If Carl Molinaro had been alive this Sunday, he would have still been a fairly young man of 42. Perhaps this morning, a warm Saturday in September, he would have headed out to church with his 13 year old daughter and his 10 year old son. Maybe the afternoon would have been spent off at a movie or the mall, or just lazing about in the yard. Unfortunately, due to the cruel attacks of September 11, 2001, Carl's children really never knew him at all.

"Everybody that knew Carl loved Carl, especially me," said Donna Molinaro, in an interview in October, 2001. A year later, she wrote, "I will love you with all my heart until the end of time. You stole my heart at 15 and it will be yours forever." Mrs. Molinaro is the widow of firefighter Carl Molinaro. He died in New York City in the collapse of One World Trade Center while aiding building evacuation with Ladder Company 2, on September 11, 2001. Nearly 15,000 lives were saved through evacuation that fateful morning.

Carl was only 32. His newborn son was just three weeks old, and his daughter only 3 at the time of the attack on America.
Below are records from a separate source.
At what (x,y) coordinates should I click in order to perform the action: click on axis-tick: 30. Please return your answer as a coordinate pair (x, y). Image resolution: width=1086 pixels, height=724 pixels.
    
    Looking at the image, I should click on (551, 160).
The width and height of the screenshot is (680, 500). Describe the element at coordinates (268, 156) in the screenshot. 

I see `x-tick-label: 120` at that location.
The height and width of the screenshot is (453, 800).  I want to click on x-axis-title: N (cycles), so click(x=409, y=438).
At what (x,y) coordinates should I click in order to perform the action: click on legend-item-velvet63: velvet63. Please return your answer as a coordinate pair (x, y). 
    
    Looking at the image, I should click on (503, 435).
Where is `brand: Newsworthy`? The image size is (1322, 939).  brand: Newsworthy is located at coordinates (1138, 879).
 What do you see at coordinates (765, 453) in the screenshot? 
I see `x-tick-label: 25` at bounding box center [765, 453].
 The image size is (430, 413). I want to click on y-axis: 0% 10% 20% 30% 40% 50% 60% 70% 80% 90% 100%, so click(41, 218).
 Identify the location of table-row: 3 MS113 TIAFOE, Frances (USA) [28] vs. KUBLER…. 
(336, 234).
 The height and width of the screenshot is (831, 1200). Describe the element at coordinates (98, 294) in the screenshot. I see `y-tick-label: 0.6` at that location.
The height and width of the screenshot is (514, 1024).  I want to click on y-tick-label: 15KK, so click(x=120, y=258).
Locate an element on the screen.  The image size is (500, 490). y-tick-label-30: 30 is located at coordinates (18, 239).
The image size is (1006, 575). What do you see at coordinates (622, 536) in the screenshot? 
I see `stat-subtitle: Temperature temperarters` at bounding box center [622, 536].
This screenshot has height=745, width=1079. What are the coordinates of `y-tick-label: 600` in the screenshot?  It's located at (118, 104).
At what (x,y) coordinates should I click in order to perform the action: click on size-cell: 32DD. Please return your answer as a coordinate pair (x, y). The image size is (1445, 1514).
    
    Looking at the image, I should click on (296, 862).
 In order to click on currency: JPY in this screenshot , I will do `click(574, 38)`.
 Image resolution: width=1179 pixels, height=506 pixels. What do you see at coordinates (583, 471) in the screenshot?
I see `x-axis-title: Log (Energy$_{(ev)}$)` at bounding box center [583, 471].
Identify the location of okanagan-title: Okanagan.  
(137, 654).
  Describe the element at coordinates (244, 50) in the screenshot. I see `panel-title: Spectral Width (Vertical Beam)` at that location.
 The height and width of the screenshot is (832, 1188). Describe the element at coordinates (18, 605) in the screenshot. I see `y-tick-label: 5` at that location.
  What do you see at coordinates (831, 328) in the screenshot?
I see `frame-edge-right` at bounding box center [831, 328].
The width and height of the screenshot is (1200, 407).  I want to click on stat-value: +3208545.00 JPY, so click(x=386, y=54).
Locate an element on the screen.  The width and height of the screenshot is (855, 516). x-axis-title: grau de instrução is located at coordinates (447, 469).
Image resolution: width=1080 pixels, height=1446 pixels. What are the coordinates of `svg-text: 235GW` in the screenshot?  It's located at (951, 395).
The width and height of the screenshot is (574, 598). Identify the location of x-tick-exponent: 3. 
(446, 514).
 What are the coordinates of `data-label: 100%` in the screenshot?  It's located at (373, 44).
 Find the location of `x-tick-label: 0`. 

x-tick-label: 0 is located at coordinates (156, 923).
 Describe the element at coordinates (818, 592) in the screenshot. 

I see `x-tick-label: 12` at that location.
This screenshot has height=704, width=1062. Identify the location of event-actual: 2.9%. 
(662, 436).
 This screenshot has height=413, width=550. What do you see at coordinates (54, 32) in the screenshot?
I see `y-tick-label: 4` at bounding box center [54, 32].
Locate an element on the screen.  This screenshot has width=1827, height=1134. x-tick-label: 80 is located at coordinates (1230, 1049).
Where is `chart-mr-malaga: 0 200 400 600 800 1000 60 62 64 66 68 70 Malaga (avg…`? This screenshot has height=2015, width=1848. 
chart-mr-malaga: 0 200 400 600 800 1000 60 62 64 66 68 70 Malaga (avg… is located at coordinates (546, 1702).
A native of Brooklyn, he had moved to Tottenville on Staten Island in his childhood, played football for Tottenville High, and was raising his family in the same neighborhood.

Carl was remembered by famous writer Kurt Vonnegut at a Memorial Service held on October 23, 2001. In that speech, Vonnegut--whose own life and house had been saved by firfighters just two years earlier--referred to an earlier quote of his, "I can think of no more stirring symbol of man's humanity to man than a fire truck."

Clearly, Carl was as taken by firefighting as was Vonnegut, moving from working in his Dad's New Jersey furniture factory to learning to be a firefighter in his late 20's. His life and contribution to the survivors of 9/11 is memorialized in nearly 2,000 online tributes to him, including one at the New York Times.

These tributes are part of Project 2996, an online initiative which remembers the victims of the terrorist attacks upon the United States on 9/11/2001.